Zitat: „Wirtschaftliche Netzwerke von Rechtsextremisten”

darunter

Zitat: „mehrere Handwerksfirmen, sie werden allesamt von Rechtsextremisten aus Mecklenburg-Vorpommern geführt. Bevorzugte Branche der selbstständig tätigen Rechtsextremisten ist der gesamte Baubereich.”

Von den Betrieben will keiner mit uns reden. Schriftliche Anfragen bleiben unbeantwortet. Hier im Haus Jugendstil, treffen sich NPD-Mitglieder, rechte Kampfsportler und Wehrmachtsoldaten. Hier ist auch das Büro von Michael Andrejewski, ehemaliger NPD-Landtagsabgeordneter und Szeneanwalt. Wir fragen ihn, was aus den rechten Strukturen geworden ist.

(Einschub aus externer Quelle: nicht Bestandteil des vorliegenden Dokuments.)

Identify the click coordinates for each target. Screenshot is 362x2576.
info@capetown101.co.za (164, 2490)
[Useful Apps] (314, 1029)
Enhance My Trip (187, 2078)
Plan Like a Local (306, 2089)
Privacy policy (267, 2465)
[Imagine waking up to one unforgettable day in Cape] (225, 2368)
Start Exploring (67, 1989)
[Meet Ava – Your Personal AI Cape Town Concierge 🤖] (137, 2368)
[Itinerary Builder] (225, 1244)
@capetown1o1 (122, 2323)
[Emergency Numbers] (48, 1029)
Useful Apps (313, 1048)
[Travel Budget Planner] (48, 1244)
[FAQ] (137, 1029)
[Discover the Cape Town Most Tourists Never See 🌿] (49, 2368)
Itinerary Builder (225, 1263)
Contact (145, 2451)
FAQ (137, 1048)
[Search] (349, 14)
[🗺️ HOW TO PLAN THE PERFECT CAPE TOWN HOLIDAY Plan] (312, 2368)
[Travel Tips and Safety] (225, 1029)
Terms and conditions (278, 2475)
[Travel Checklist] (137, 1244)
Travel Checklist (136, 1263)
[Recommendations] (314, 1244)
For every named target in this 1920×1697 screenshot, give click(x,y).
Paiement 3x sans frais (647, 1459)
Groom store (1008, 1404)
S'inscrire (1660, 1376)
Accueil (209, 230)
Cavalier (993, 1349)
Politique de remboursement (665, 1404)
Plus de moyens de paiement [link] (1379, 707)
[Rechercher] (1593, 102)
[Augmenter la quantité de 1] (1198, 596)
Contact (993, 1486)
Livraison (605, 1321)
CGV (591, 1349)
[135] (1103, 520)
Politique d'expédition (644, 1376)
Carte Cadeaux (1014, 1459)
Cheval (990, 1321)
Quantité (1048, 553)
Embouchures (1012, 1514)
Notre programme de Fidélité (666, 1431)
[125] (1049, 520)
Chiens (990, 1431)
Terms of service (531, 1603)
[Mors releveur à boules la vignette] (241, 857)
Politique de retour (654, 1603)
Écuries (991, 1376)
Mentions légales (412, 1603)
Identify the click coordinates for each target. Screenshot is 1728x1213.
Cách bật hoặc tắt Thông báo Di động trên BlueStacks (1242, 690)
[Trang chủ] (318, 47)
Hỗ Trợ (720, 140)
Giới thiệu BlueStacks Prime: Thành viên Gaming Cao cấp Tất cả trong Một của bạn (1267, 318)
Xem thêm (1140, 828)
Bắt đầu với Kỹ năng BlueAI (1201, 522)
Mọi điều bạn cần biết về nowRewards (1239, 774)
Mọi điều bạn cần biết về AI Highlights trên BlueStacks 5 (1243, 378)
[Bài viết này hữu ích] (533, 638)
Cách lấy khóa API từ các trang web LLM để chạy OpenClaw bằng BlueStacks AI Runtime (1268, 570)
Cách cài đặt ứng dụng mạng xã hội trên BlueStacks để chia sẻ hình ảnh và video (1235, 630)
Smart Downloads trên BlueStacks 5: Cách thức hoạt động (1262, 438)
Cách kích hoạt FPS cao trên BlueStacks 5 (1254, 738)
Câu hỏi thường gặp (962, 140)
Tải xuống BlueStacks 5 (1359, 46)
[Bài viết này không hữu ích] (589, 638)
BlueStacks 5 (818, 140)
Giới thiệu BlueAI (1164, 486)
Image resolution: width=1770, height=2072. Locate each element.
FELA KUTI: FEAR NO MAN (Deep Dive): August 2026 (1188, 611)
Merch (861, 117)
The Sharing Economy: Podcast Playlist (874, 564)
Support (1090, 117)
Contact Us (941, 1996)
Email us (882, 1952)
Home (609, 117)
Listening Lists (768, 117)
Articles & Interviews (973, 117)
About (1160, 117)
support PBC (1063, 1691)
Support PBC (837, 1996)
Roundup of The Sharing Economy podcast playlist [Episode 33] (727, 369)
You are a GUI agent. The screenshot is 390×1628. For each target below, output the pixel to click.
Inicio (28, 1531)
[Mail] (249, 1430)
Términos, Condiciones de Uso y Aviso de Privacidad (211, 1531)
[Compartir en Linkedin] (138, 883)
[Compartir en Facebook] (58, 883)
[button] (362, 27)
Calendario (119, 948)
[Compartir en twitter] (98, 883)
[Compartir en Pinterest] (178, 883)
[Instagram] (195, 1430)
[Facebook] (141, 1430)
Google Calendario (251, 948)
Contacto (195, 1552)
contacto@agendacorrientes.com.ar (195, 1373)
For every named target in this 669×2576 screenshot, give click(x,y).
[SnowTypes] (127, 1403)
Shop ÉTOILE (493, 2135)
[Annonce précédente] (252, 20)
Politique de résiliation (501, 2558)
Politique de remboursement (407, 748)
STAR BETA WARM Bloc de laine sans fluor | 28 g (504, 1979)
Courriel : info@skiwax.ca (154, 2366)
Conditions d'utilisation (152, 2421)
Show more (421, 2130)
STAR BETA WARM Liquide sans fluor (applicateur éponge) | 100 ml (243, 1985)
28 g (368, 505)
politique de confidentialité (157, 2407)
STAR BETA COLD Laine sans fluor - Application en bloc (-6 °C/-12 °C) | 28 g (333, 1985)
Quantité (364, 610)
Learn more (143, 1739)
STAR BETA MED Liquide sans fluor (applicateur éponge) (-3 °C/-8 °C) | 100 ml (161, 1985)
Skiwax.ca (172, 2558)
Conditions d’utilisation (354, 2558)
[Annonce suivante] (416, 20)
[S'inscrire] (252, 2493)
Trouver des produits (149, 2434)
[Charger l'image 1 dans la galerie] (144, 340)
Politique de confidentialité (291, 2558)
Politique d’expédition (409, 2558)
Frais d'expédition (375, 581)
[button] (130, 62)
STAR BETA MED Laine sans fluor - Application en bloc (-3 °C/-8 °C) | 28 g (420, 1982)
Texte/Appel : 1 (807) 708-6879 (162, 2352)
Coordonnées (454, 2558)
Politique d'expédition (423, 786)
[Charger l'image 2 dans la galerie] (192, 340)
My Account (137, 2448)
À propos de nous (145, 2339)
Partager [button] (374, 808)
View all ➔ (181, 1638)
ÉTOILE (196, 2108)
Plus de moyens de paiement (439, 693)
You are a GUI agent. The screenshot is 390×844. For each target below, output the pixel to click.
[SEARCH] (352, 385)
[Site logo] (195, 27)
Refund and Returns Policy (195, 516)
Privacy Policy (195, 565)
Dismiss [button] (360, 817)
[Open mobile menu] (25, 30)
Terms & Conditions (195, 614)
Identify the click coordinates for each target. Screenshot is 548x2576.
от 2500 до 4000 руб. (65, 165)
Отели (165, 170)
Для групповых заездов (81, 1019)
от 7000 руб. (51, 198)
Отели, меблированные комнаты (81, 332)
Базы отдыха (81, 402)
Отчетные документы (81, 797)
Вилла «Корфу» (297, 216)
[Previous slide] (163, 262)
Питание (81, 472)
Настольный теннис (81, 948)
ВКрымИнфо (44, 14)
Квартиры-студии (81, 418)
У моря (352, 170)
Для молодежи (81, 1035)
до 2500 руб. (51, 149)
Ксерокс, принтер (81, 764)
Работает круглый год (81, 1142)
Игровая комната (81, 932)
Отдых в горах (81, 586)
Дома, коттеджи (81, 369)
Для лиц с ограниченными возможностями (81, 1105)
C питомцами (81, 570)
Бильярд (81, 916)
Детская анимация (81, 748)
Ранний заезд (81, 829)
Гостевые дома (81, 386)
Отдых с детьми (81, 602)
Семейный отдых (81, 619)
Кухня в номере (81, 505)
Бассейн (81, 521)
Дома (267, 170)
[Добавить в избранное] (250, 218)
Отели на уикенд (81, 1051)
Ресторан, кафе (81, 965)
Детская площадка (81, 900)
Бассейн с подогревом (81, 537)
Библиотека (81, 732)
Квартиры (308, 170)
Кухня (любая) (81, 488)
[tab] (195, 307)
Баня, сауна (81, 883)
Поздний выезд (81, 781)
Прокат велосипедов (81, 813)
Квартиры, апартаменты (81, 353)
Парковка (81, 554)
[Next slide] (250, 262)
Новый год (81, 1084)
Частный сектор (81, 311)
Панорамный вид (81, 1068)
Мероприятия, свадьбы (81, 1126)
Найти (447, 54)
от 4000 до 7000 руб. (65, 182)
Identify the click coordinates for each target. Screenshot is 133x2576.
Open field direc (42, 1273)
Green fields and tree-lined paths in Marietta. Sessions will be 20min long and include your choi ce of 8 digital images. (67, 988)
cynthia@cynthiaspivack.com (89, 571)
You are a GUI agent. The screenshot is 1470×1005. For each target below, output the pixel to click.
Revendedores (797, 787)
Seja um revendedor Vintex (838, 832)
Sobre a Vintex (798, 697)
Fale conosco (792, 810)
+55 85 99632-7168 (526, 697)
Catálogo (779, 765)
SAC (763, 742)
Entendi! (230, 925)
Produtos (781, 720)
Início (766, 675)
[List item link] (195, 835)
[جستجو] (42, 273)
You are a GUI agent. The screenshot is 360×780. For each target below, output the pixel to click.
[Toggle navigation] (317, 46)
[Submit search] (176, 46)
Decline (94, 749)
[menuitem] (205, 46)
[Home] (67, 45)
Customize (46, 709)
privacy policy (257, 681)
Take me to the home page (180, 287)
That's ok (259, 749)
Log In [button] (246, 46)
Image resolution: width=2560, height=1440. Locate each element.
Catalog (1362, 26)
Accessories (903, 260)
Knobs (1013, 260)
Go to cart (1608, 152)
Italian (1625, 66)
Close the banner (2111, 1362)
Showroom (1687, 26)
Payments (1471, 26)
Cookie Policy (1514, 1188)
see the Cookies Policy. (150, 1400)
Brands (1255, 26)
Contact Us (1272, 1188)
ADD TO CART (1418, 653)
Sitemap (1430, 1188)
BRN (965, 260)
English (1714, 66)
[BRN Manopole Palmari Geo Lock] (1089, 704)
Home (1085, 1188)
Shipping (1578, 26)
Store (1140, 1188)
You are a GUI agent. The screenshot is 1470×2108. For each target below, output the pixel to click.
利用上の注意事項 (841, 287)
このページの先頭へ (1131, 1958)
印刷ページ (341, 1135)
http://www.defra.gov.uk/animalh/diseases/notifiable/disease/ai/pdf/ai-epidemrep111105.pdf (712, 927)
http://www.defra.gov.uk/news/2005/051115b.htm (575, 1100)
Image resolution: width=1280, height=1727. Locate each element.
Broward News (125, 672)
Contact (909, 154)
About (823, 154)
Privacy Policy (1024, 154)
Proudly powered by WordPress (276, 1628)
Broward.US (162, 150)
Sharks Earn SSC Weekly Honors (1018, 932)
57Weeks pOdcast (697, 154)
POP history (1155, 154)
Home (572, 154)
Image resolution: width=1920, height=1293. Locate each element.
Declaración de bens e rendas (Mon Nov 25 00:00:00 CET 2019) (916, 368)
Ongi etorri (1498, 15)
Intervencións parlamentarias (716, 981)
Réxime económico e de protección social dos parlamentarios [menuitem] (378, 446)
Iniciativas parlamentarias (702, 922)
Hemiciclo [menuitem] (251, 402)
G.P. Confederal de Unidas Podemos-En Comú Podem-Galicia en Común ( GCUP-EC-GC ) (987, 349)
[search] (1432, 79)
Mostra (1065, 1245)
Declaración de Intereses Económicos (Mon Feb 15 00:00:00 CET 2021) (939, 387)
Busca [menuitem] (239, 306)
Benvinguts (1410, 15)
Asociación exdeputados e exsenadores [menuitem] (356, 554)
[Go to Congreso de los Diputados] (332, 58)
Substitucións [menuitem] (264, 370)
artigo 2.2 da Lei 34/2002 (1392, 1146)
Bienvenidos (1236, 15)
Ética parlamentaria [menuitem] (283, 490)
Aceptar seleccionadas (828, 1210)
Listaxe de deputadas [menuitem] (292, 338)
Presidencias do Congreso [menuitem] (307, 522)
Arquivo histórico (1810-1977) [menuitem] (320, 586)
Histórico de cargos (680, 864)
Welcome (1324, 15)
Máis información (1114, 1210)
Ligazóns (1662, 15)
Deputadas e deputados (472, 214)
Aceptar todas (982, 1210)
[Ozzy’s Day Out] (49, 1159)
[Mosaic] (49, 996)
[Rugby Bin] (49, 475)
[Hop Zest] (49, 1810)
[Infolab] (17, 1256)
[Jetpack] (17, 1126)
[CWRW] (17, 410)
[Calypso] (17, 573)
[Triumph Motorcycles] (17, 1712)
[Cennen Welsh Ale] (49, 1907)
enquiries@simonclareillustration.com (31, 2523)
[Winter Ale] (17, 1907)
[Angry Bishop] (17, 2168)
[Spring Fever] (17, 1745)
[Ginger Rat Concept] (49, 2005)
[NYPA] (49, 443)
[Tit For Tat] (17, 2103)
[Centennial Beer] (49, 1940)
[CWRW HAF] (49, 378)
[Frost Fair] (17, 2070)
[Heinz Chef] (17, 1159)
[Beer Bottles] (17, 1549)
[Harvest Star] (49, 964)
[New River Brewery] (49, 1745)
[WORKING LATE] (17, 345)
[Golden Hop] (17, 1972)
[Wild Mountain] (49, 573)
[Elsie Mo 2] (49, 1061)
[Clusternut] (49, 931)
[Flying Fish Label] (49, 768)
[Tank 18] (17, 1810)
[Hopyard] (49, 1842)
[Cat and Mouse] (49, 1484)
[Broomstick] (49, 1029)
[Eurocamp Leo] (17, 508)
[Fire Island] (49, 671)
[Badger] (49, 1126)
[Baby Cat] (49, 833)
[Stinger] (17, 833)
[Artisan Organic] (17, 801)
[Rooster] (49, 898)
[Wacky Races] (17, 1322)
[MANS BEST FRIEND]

Michael Andrejewski, (NPD), Stadtrat Anklam: „Ja, die Leute sind ja noch da, die Strukturen sind da, die … die Betriebe sind da. Es ist ja alles noch da, es wird eben nur nicht drüber berichtet. Das Bauhandwerk floriert und viele von uns sind da, und sind jetzt eben wenige jetzt aktive Leute, sondern mehr, ja, die haben halt mehr Geld und können auch mehr spenden, das ist richtig.“

Reporter: „Geld, was man da verdient, kann man in politische Arbeit und in Strukturen stecken?

Michael Andrejewski, (NPD), Stadtrat Anklam: „Ja, klar, wenn einer sehr gut verdient, spendet der auch mehr. Das ist richtig.“

Rechtsextreme als Biedermänner. Genau das sei die neue Gefahr, warnt Rechtsextremismusforscher Dierk Borstel.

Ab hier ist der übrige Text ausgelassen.